Bob didn’t answer; Ida asked, “Perhaps you’re thinking to go wherever we go.”

Bob said, “Well.”

“Well, nothing.” Ida turned to June. “I’m going to alert the driver to the particulars of this child’s situation and have him call ahead for a policeman to meet us in Mansfield.”

June said, “Ida, you thorough maniac. The boy can go wherever he wishes to go. He isn’t bothering anyone, my goodness.”

“He’s bothering me.”

“You bother yourself. That’s your Lifetime Problem. Just leave this to me, thank you.” June pointed at the seat to the side of theirs and told Bob, “Become comfortable, please.”

Bob did as June instructed while Ida sat quietly fuming and complaining. This went on for some length of time, so that June finally reached up and covered Ida’s mouth, at which point Ida’s eyes became wide with high emotion; but, when June removed her hand, Ida no longer spoke. She curled up against the window and shut her eyes. The bus was rattling and hissing and now was away.

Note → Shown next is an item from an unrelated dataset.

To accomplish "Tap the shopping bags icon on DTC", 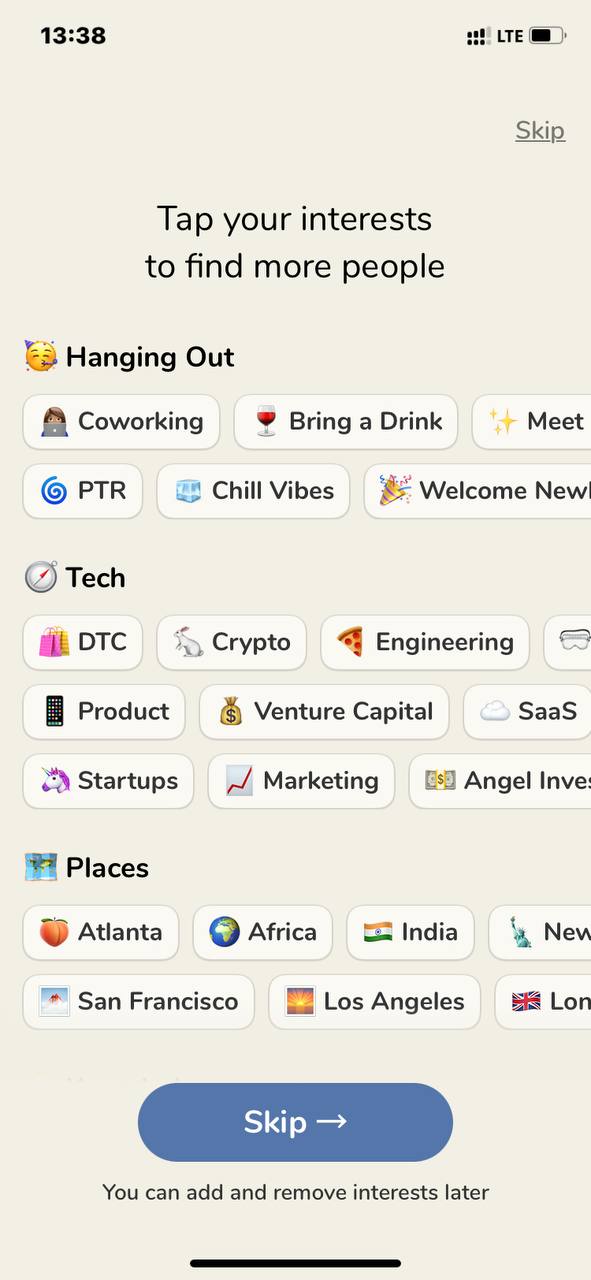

They were traveling in a southerly direction on a strip of winding two-lane highway with the ocean on their right and the sun angling toward the horizon. June crossed the aisle and shooed Bob over that she might sit beside him. She pulled a Baby Ruth from her coat pocket, opening its wrapper with care so to produce as little noise as was possible. Holding out the exposed candy bar, she made a questioning face at Bob; he broke off a piece and slowly ate it while June consumed the remainder, nodding that she agreed with the taste of it. After, she dropped the wrapper on the floor of the bus and swept it beneath her seat with the toe of her leather boot.

“Well, now,” she said, “what’s your name?”

“Bob.”

“And your surname?”

“Comet.”

She watched Bob as one not understanding a joke. “Spell it,” she said, and Bob did, and she glanced at Ida, but Ida was sleeping, as were the dogs. Speaking at half-volume, June said to Bob, “Tell the truth, Bob. You are following us, aren’t you?”

Bob shrugged.

“But why are you?”

Bob shrugged again.

“Well,” she said, “I truly don’t mind it. Actually I find it somewhat flattering. But I hope you’re not under the impression we’ll look after you?”

Bob shrugged a third time, and here June set her hand upon his shoulder. “Bob, the shrug is a useful tool, and seductive in its way; but it is only one arrow in the quiver and we mustn’t overuse it lest we give the false impression of vacancy of the mind, do you see my point?”

Ida mumbled something unintelligible from her slumber. June said, “I do hope you’ll forgive my friend. It’s nothing personal, just that she suffers from an incurable affliction, and its name is grumpiness. She finds strength in hostility, and joy in strength. But at any rate, and as I was saying, it would be foolish to assume we might be in a position to help you. If you want to know God’s truth, Ida and I can just barely keep ourselves clothed and sheltered.” June’s face went blank with waiting. “Perhaps you’d like to ask me some questions,” she ventured.

“What questions?”

“Oh, you know. Who we are, where we’re going, why we’re going there, why we have twenty-three unique pieces of luggage, why my pockets are filled with musical instruments, how it is that our dogs can waltz.”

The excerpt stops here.